Here it comes the hard part
import numpy as np
import matplotlib.pyplot as plt
import scipy as sp
import pymc3 as pm
import theano
import theano.tensor as tt
from theano.compile.ops import as_op
def x(t, p):
m, h, px0, py0, g = p
return [px0*t/m, -0.5*g*t**2+py0*t/m+h]
def y(tt0, p):
m, h, px0, py0, g, a = p
t_span = [0, 1] # the whole range for integration
x0 = [0, px0/m, h, py0/m] # the initial condition
def f(t, x): return [x[1], -a/m*x[1], x[3], -g-a/m*x[3]] # the drift
def event(t, x): return x[2]+10 # solve until event(t, x)=0 is verified
event.terminal = True # the event is terminal
evaluation_times = np.array([tt0]) # times to be stored
integration_method = 'RK45' # which method 'RK45', 'RK23', 'Radau', 'BDF', 'LSODA'
solution = sp.integrate.solve_ivp(f, t_span, x0, method = integration_method, # solve the ODE
t_eval=evaluation_times, events=event, atol=1e-3)

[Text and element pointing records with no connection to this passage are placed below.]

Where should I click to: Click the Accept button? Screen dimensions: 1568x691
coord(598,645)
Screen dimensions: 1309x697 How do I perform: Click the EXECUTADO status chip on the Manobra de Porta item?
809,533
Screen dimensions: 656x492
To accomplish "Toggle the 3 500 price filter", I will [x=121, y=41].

return [solution.y[0,0], solution.y[2,0]]
# physical parameters
m, h = 0.1, 1. # mass and starting height
px0, py0 = m*1., m*1. # initial momentum
g = 9.8 # gravity
a = 0.1 # drag coefficient
# number of random samples
n = 1000
P = [m, h, px0, py0, g]
PY = [m, h, px0, py0, g, a]
traj = np.array([x(t, P) for t in np.arange(0,1*(1+1e-12),0.01)])
trajy = np.array([y(t, PY) for t in np.arange(0,1*(1+1e-12),0.01)])
t0 = 0.2;
sigmat = 1e-3; T = np.random.normal(t0,sigmat,n);
sxx = np.array([[0.005**2,0],[0,0.005**2]])
np.random.seed(0)
X = np.random.multivariate_normal(np.array([0,0]), sxx, size=n)
X += np.array([x(t, P) for t in T])
np.random.seed(0)
Y = np.random.multivariate_normal(np.array([0,0]), sxx, size=n)
Y += np.array([y(t, PY) for t in T])
plt.plot(traj[:,0], traj[:,1], color='red')
plt.plot(trajy[:,0], trajy[:,1], color='blue')
plt.scatter(X[:,0], X[:,1], color='red')
plt.scatter(Y[:,0], Y[:,1], color='blue')
plt.xlim([0, 1.1])
plt.ylim([0, 1.1])
plt.show()
the function y(t,p)
works well for determining the trajectory and a cloud of points. However when I used in a pymc model, such as
with pm.Model() as model:
G = pm.Uniform('G', lower=5., upper=15.)
MU = tt.stack(x(T, [m, h, px0, py0, G])).T
# MU = tt.stack(y(T, [m, h, px0, py0, G, a])).T # <-- HERE IS THE PROBLEM
Q = pm.MvNormal('Q', mu=MU, cov=sxx, observed=X)
trace = pm.sample(1000, chains=4, tune=1000)
it seems that it does not work the same way as x(t,p)
does. I think that the problem is that actually when called within pymc3 the input time is a vector (and g too!). I’ve tried to modify the function to consider the input (t=T) as a vector but without success.